Requirements:
Recast all of the material below as a Markdown table with two columns, Row and Line, giving each line its own numbered row. Leave out blank lines.
-------- Supplied material --------
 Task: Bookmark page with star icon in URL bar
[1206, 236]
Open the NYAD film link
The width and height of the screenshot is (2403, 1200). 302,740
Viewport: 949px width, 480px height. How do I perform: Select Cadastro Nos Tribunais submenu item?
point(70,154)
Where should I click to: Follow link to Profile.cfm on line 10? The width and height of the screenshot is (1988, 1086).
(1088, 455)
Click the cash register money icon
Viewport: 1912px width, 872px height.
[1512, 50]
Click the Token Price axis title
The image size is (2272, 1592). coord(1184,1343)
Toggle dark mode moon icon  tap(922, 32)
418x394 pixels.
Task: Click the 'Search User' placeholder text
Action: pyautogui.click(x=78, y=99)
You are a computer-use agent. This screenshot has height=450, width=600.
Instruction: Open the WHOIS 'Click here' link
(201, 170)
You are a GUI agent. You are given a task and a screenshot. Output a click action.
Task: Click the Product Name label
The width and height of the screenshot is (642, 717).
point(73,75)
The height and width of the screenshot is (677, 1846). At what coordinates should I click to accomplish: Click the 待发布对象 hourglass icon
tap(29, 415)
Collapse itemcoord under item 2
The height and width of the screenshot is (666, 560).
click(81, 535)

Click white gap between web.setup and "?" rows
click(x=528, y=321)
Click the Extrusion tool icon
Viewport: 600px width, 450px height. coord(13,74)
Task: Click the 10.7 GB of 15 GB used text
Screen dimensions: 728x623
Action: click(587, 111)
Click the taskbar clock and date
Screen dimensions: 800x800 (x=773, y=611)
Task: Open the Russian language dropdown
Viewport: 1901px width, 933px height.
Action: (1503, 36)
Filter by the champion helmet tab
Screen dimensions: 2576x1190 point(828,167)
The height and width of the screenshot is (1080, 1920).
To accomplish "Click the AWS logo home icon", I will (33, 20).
--------
Response for this exercise:
| Row | Line |
|---|---|
| 1 |  Task: Bookmark page with star icon in URL bar |
| 2 | [1206, 236] |
| 3 | Open the NYAD film link |
| 4 | The width and height of the screenshot is (2403, 1200). 302,740 |
| 5 | Viewport: 949px width, 480px height. How do I perform: Select Cadastro Nos Tribunais submenu item? |
| 6 | point(70,154) |
| 7 | Where should I click to: Follow link to Profile.cfm on line 10? The width and height of the screenshot is (1988, 1086). |
| 8 | (1088, 455) |
| 9 | Click the cash register money icon |
| 10 | Viewport: 1912px width, 872px height. |
| 11 | [1512, 50] |
| 12 | Click the Token Price axis title |
| 13 | The image size is (2272, 1592). coord(1184,1343) |
| 14 | Toggle dark mode moon icon  tap(922, 32) |
| 15 | 418x394 pixels. |
| 16 | Task: Click the 'Search User' placeholder text |
| 17 | Action: pyautogui.click(x=78, y=99) |
| 18 | You are a computer-use agent. This screenshot has height=450, width=600. |
| 19 | Instruction: Open the WHOIS 'Click here' link |
| 20 | (201, 170) |
| 21 | You are a GUI agent. You are given a task and a screenshot. Output a click action. |
| 22 | Task: Click the Product Name label |
| 23 | The width and height of the screenshot is (642, 717). |
| 24 | point(73,75) |
| 25 | The height and width of the screenshot is (677, 1846). At what coordinates should I click to accomplish: Click the 待发布对象 hourglass icon |
| 26 | tap(29, 415) |
| 27 | Collapse itemcoord under item 2 |
| 28 | The height and width of the screenshot is (666, 560). |
| 29 | click(81, 535) |
| 30 | Click white gap between web.setup and "?" rows |
| 31 | click(x=528, y=321) |
| 32 | Click the Extrusion tool icon |
| 33 | Viewport: 600px width, 450px height. coord(13,74) |
| 34 | Task: Click the 10.7 GB of 15 GB used text |
| 35 | Screen dimensions: 728x623 |
| 36 | Action: click(587, 111) |
| 37 | Click the taskbar clock and date |
| 38 | Screen dimensions: 800x800 (x=773, y=611) |
| 39 | Task: Open the Russian language dropdown |
| 40 | Viewport: 1901px width, 933px height. |
| 41 | Action: (1503, 36) |
| 42 | Filter by the champion helmet tab |
| 43 | Screen dimensions: 2576x1190 point(828,167) |
| 44 | The height and width of the screenshot is (1080, 1920). |
| 45 | To accomplish "Click the AWS logo home icon", I will (33, 20). |